Tuesday, 17 June 2014

Consumer Sector

OCBC on 16 June 2014

We believe regional consumption growth ahead in China and selected ASEAN (Singapore, Malaysia, Indonesia, Philippines and Thailand) economies will be supported by: 1) forecasted 2014 GDP growths in excess of 5% for four of the six countries, 2) retail sales growth outpacing GDP growth as seen in 1Q14, and 3) consumer optimism for four of the six countries. However, the sector indices are currently trading at forward PERs of more than 1 s.d. above their 2-year historical averages, bringing back memories of the sector run-up in 2H13. Hence, we maintain UNDERWEIGHT on the sector and favour consumer staple over consumer discretionary as the former is less vulnerable to excessive sell downs. We continue to like Thai Beverage PLC [BUY; S$0.74], Sheng Siong Group [BUY; S$0.68] and Petra Foods [BUY; S$4.06] but not BreadTalk Group [SELL; S$1.12].

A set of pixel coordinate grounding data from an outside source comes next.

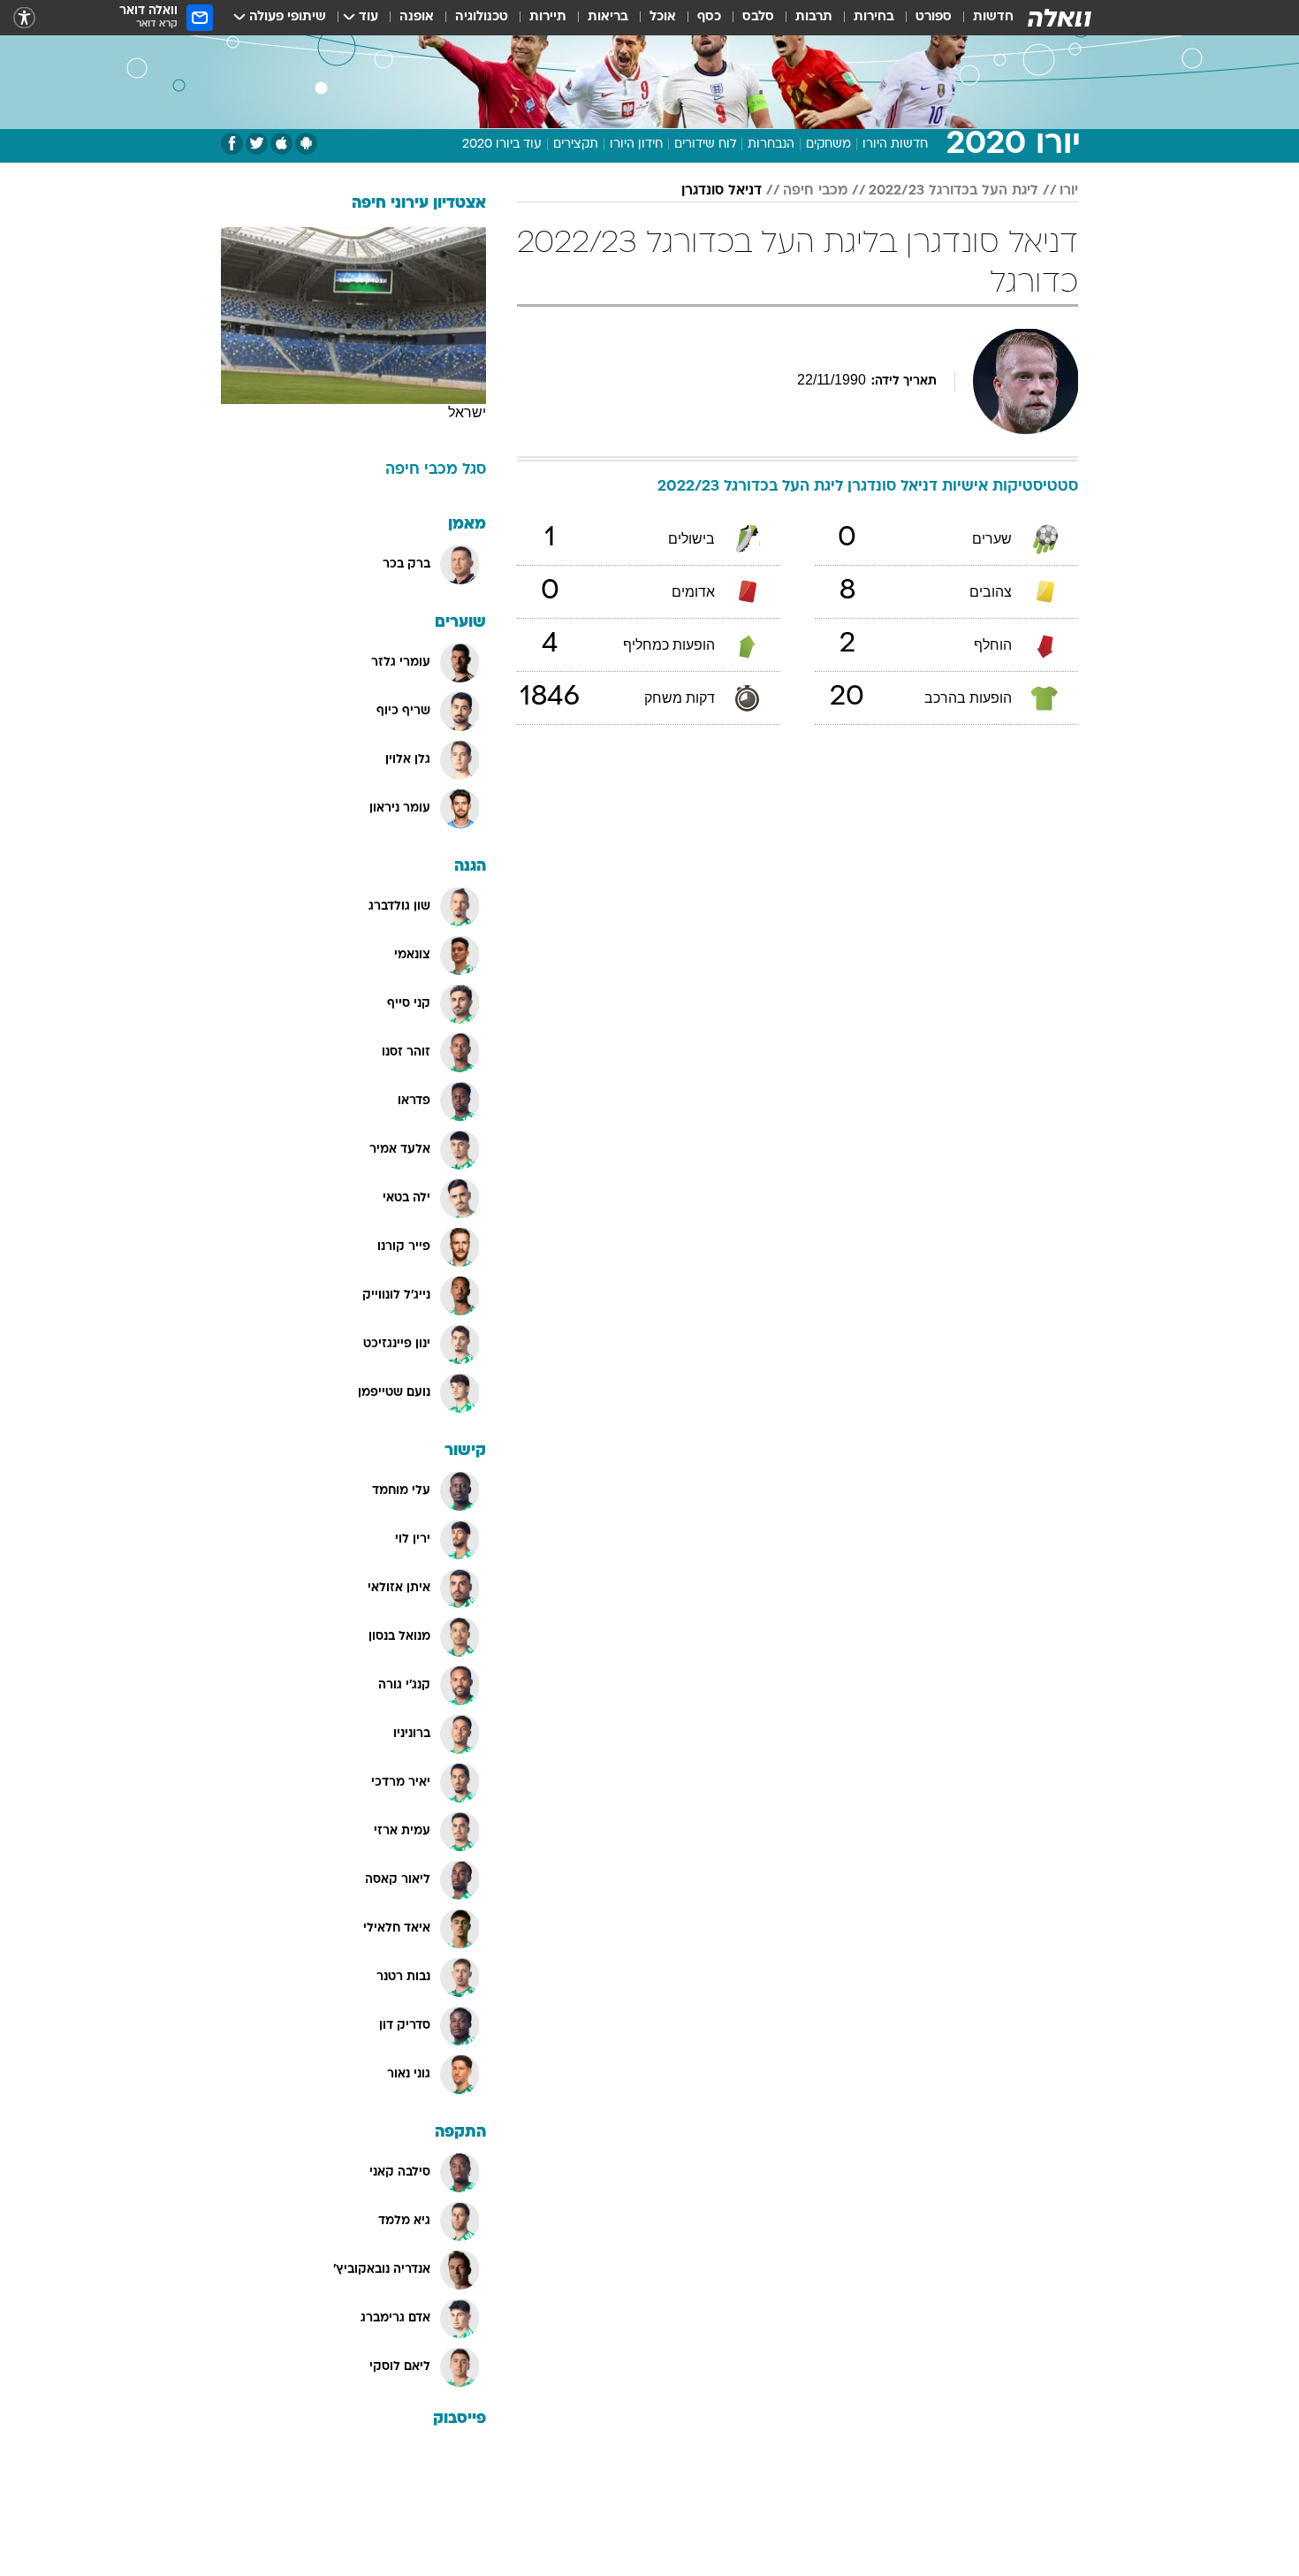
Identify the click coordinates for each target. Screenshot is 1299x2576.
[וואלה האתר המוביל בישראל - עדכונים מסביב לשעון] (1059, 18)
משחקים (828, 144)
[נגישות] (24, 18)
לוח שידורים (705, 144)
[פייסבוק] (232, 144)
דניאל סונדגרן (721, 191)
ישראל (467, 412)
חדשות (993, 17)
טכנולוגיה (481, 17)
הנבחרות (771, 144)
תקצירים (575, 144)
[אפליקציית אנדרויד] (306, 144)
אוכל (663, 17)
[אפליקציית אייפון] (281, 144)
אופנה (416, 17)
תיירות (547, 17)
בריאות (608, 17)
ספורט (933, 17)
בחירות (874, 17)
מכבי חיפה (815, 191)
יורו (1069, 191)
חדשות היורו (895, 144)
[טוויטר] (257, 144)
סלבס (758, 17)
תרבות (813, 17)
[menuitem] (983, 17)
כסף (709, 17)
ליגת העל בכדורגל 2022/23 (953, 191)
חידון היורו (636, 144)
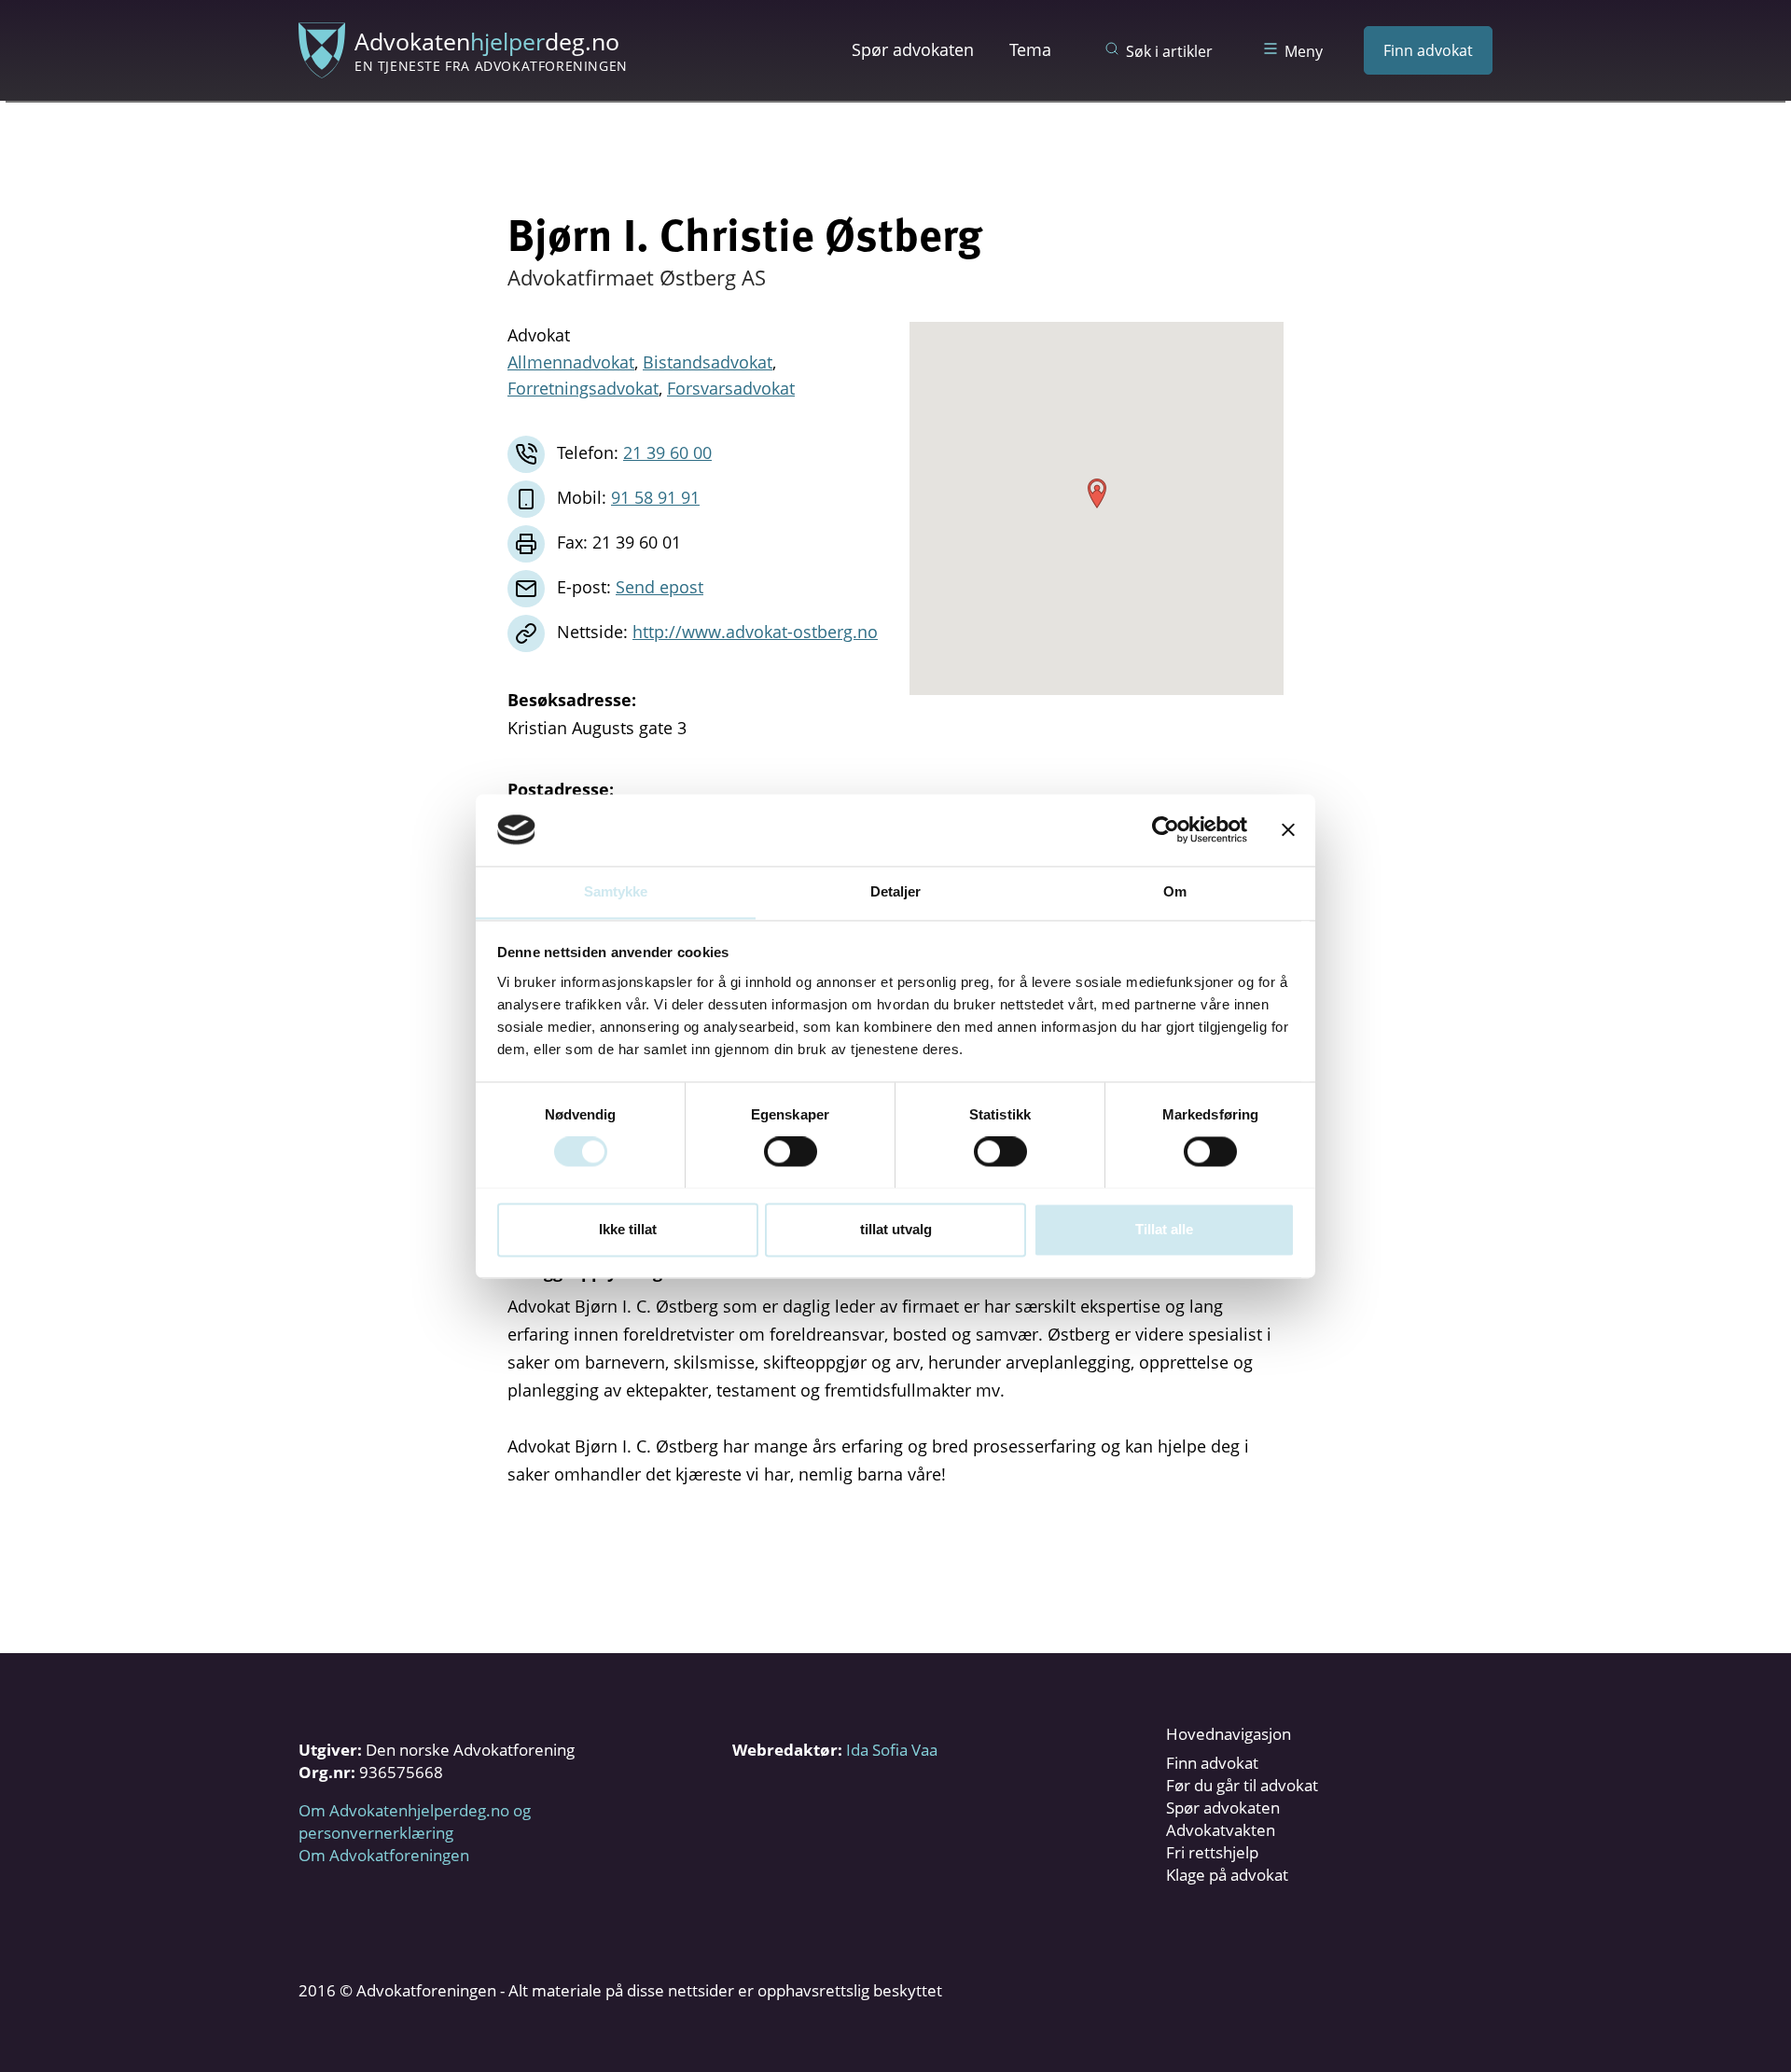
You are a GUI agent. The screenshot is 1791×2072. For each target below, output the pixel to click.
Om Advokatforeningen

Robust consumption growth ahead
1Q14 saw reasonably healthy expansion in China and selected ASEAN (Singapore, Malaysia, Indonesia, Philippines and Thailand) economies, countries where our covered counters are primarily exposed to. Based on IMF forecasts, four of the six selected countries will enjoy GDP growth in excess of 5% for 2014. Additionally, retail sales growths were well above 10% for half of the countries considered (namely Indonesia, China and Malaysia), outpacing GDP growths. Finally, 1Q14 consumer confidence levels are in the optimistic range for four of the six countries. We believe the aforementioned factors will lend support to consumption growth ahead.

Forward PER trends reminiscent of 2H13; time to be cautious?
FTSE Consumer Services (FSTCS) and FTSE Consumer Goods (FSTCG) indices’ forward PER levels have been inching upwards since a low in Feb-14 YTD. The bull run has been sustained for about four months now into Jun-14, where both indices are currently trading at forward PERs of more than 1 s.d. above their 2-year historical averages. We think the setup will only result in greater sell downs when earnings fail to deliver. It is also uncannily similar to the run-up in 2H13; back then, FSTCS and FSTCG indices saw similar timeframes of bull runs before sharp corrections. We think it is time to be cautious of the sector.

Maintain UNDERWEIGHT
We maintain UNDERWEIGHT on the sector given its YTD run-up in forward PER levels. While the fundamental regional growth story is largely intact, we think the lofty valuations are hard to justify. Immediate headwinds ahead include: 1) eruptions of political unrest in Thailand, 2) higher labour costs due to revised minimum wages and labour policies, 3) slowdown in major economies which will affect regional consumer confidence. Within the sector we favour consumer staple over consumer discretionary as the former is less vulnerable to excessive sell downs. We continue to like Thai Beverage PLC [BUY; S$0.74], Sheng Siong Group [BUY; S$0.68] and Petra Foods [BUY; S$4.06] but not BreadTalk Group [SELL; S$1.12].